Thanksgiving food and dogs: What not to feed your pet from a holiday table
Dangers lurk for canines during a Thanksgiving feast. Keep them safe by keeping them away for potential problems. Wochit
As you relax with your guests, patting yourself on the back for another wonderful Thanksgiving feast, you hear the unmistakable sound of very bad news.
Rushing into the kitchen, you see your dog retching over something exceedingly unpleasant.
Nearby, remnants of the meal spill from a torn trash bag. Putting two and two together, you get “yuck.”
Yet the accident could have been easily avoided.
Preventing holiday hork-ups
There are several things you can do to ensure that the holiday season passes with no trips to the vet or nasty carpet stains.
Most canine-based problems start at the end of the meal.
As dishes are taken from the table and piled in the kitchen, free-range leftovers are at their most vulnerable. The rich scent of roasted turkey, stuffing and trimmings calls out to the ancient part of the dog’s brain tasked with one thing: Foraging.
While the high-fat foods common to the holiday can cause upset stomach, nausea, diarrhea and worse in dogs, turkey bones can do serious damage and are potentially fatal, the American Veterinary Medical Association warns.

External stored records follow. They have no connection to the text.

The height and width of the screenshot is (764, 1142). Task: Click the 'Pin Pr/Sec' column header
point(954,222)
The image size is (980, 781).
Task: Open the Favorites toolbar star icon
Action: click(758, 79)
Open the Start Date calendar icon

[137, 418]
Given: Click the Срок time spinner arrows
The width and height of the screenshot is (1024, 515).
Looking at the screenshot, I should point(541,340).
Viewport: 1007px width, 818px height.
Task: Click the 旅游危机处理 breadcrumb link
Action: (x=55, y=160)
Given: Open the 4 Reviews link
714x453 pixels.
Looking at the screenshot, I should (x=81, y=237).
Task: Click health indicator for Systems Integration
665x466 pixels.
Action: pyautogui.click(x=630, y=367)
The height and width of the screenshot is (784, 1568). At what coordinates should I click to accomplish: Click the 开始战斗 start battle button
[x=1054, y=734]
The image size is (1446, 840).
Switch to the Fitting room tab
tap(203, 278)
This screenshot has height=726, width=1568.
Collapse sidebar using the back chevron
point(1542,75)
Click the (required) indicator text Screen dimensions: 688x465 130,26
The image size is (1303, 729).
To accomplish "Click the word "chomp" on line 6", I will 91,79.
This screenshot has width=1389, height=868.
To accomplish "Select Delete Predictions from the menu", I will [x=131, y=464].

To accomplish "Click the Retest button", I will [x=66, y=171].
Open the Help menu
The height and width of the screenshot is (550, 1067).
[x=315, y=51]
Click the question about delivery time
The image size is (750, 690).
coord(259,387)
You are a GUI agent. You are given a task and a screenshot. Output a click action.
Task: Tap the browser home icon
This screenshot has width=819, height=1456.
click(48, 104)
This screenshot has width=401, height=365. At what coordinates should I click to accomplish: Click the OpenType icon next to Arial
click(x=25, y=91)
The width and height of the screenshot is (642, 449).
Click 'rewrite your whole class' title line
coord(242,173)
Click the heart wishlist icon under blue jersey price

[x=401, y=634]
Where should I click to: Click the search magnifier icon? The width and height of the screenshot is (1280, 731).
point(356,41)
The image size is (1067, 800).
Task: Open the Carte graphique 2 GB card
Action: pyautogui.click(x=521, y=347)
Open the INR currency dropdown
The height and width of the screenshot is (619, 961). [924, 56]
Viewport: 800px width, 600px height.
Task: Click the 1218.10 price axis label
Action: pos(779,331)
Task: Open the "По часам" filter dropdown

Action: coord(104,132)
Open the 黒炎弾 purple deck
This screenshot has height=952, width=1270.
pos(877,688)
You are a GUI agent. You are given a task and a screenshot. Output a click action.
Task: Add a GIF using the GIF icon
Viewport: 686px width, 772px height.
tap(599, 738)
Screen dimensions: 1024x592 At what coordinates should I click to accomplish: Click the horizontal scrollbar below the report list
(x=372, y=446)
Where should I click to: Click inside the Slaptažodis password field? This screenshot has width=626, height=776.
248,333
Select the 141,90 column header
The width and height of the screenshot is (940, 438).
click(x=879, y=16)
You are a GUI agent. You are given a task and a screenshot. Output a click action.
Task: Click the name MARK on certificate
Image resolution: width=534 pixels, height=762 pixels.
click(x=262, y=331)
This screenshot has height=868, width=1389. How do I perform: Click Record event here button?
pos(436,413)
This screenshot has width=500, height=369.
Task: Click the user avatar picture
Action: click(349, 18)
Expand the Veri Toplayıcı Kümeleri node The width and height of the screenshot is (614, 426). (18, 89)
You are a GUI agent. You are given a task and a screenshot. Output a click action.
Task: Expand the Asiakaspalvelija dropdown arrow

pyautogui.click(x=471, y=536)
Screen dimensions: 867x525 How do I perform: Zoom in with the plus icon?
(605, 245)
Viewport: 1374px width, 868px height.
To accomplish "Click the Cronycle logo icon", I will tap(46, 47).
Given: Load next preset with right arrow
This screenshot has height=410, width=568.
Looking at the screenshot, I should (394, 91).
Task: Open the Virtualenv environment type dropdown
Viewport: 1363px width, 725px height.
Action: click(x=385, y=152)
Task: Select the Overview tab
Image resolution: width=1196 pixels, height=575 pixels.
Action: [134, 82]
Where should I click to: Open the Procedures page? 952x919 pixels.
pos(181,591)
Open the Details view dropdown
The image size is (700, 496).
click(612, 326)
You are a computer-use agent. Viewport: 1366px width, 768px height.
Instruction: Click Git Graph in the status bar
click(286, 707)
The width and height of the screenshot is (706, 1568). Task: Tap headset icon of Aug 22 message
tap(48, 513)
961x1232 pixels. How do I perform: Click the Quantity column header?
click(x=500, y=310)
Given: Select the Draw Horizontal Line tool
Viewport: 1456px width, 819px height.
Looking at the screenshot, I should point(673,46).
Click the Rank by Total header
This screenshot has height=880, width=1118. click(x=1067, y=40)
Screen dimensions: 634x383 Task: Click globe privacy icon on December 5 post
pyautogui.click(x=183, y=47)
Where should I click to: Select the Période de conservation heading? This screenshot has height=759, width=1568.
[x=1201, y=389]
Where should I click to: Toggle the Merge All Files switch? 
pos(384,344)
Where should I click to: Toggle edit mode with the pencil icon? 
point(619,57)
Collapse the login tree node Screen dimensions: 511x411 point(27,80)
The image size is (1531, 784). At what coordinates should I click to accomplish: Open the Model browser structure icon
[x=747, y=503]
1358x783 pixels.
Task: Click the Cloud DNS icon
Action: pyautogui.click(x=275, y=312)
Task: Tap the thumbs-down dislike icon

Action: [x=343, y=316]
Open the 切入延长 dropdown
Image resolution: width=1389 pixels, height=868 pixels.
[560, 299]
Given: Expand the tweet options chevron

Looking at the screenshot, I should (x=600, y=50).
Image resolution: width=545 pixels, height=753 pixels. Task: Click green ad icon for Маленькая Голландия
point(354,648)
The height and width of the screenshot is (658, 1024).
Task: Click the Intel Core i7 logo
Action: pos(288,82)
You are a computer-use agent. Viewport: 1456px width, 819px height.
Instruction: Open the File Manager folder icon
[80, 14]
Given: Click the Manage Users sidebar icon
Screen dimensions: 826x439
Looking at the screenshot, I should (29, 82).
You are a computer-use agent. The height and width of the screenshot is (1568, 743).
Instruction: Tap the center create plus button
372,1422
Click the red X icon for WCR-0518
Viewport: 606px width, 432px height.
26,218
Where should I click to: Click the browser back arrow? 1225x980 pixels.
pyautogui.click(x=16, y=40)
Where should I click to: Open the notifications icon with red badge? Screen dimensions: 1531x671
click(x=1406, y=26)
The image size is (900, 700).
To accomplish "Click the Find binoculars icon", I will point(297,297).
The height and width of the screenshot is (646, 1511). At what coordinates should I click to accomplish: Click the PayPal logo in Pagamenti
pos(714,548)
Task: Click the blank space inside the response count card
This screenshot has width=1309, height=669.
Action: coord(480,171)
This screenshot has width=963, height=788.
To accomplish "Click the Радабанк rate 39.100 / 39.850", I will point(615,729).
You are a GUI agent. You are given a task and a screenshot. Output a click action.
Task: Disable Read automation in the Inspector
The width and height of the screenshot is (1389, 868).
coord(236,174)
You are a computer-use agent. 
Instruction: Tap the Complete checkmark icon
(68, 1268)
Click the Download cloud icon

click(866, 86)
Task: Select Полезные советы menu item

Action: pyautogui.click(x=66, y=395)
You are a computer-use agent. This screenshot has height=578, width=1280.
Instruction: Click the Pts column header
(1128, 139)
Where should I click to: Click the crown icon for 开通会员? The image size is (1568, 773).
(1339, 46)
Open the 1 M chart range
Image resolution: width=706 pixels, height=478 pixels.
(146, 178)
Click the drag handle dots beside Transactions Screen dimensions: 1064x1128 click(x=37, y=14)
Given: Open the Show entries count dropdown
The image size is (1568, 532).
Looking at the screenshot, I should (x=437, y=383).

Be sure to secure the turkey carcass, never assuming it is out of reach simply because it appears to be out of reach. Dogs are both imaginative and determined. (Just search for “counter surfing dogs” on YouTube.) Place the carcass in a plastic bag and drop it into a sealed trash bin, preferably outside.
If you find your dog gnawing on a bit of skeletal turkey, the safest move is to take her to the emergency vet. Those narrow bones can cause severe internal injuries.
The same vigilance is needed for platters of stuffing, sweet potatoes and other foods intended. Place leftovers in the fridge right away and put the trash outside before returning to your guests.
Mishaps may also occur before and during the meal. Resist the urge to slip food to your dog because you're in a festive mood.
A bite or two of plain turkey is fine, but place it in the dog bowl so as not to encourage begging. And be sure the meat is free of seasonings whose unfamiliarity can upset a dog's digestive system.
But turkey skin is off limits for canines, the AVMA says. The high fat content could trigger pancreatitis, brought on when the pancreas struggles to produce the enzymes necessary to break down food.
That means all fatty foods should be kept far from dogs.
If you want your dog to have a treat, prepare a small helping of the giblets, including the gizzard, liver and heart. The neck is off limits due to the bones.
Sweets are off limits as well, particularly chocolate, which can be poisonous. While a large dog (50 pounds or heavier) will be fine sneaking a couple of bites, smaller dogs (10 pounds) could be harmed by an ounce or two.
The darker the chocolate, the worse it is for dogs. Bakers' and dark chocolate are far more toxic than milk chocolate. White chocolate is relatively harmless, as your pooch would have to eat nearly 5 pounds for every pound she weighs to hit dangerous levels. If she does that, chocolate toxins will be the least of your problems.
Most owners know that chocolate is bad for dogs, but they may not know that other potentially dangerous foods may be on the Thanksgiving table.
• Grapes and raisins contain something (it has yet to be pinpointed) that may cause kidney damage.
• Nuts have a high fat content that can cause vomiting, diarrhea and pancreatitis.
• Salty snacks may cause excessive thirst and urination. A dog that eats too many could suffer from sodium ion poisoning.
• Garlic, onions and chives irritate canine stomachs.
Cats also may suffer ill effects from eating people food, and many of the things that irritate canine digestive tracts can do the same to felines. Cats also are more prone to munching on decorative plants, many of which can be poisonous. Check out the ASPCA's list of potentially harmful plants.
In most cases, vomiting and diarrhea are early signs of trouble. Call the ASPCA Animal Poison Control Center at 888-426-4435. It's answered 24 hours a day, 365 days a year. A $65 consultation fee may apply.
If your dog is lethargic or in pain, a trip to the vet is highly recommended. Keep the name and phone number of the nearest emergency vet on hand.